▶ Task statement
Hand back, word for word, the lines from the one containing "Image resolution: width=686" to the end of the records, both included, and leave out pictures.

*** Opening of Supplied material ***

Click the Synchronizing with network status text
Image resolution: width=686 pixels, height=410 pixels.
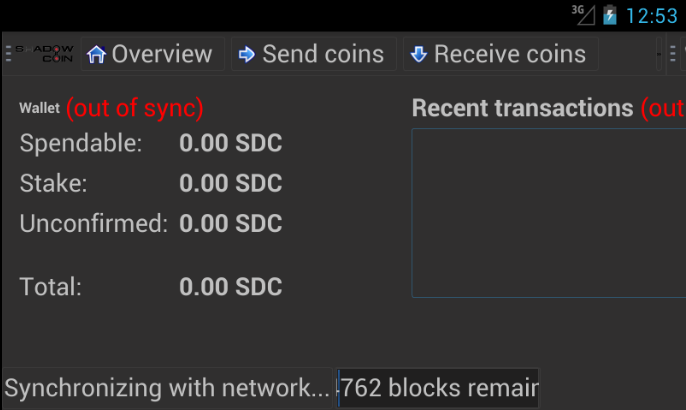click(x=167, y=388)
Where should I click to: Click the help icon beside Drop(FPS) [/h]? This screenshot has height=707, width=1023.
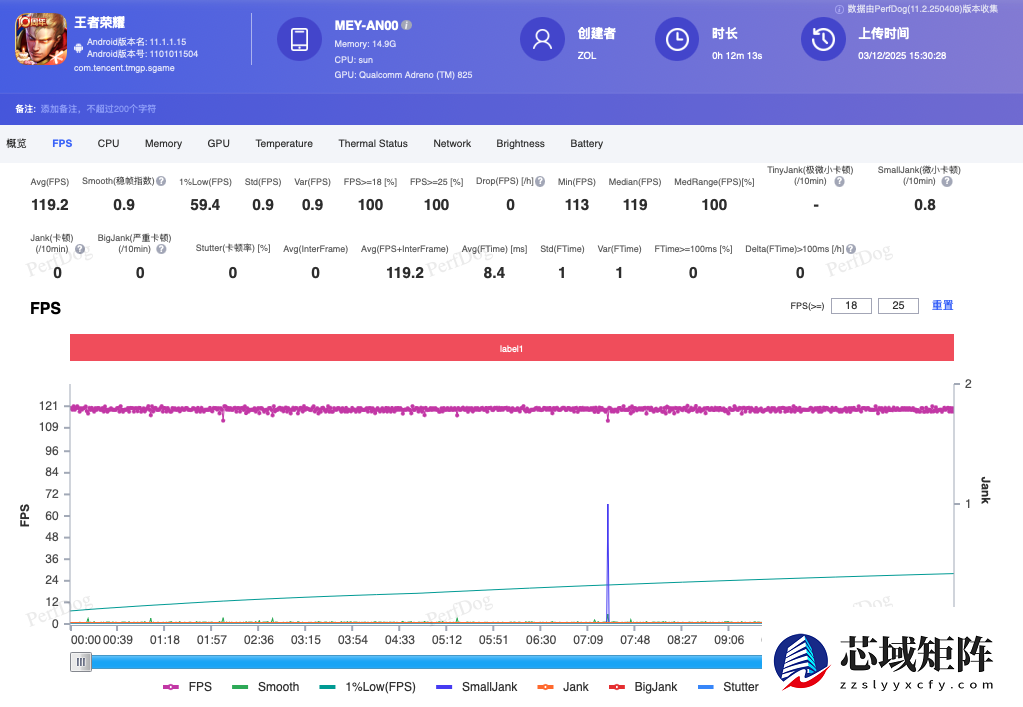point(540,182)
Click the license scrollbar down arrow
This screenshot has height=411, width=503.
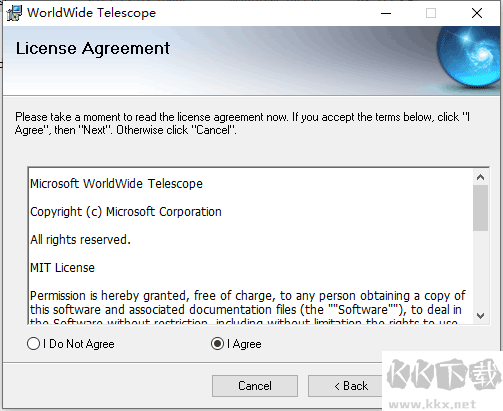click(x=480, y=315)
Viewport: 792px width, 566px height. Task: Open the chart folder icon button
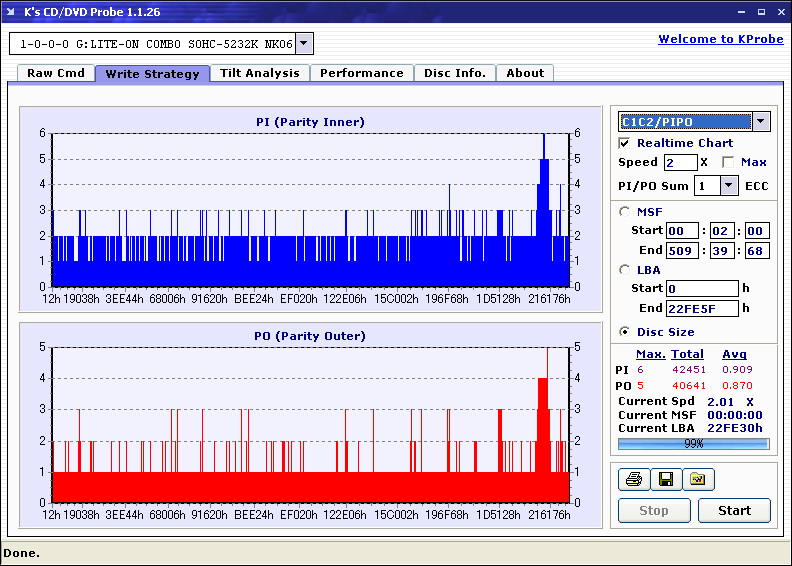(698, 479)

*** Close of Supplied material ***

▶ Output for this task
Image resolution: width=686 pixels, height=410 pixels.
click(x=167, y=388)
Where should I click to: Click the help icon beside Drop(FPS) [/h]? This screenshot has height=707, width=1023.
point(540,182)
Click the license scrollbar down arrow
This screenshot has height=411, width=503.
click(x=480, y=315)
Viewport: 792px width, 566px height. Task: Open the chart folder icon button
(698, 479)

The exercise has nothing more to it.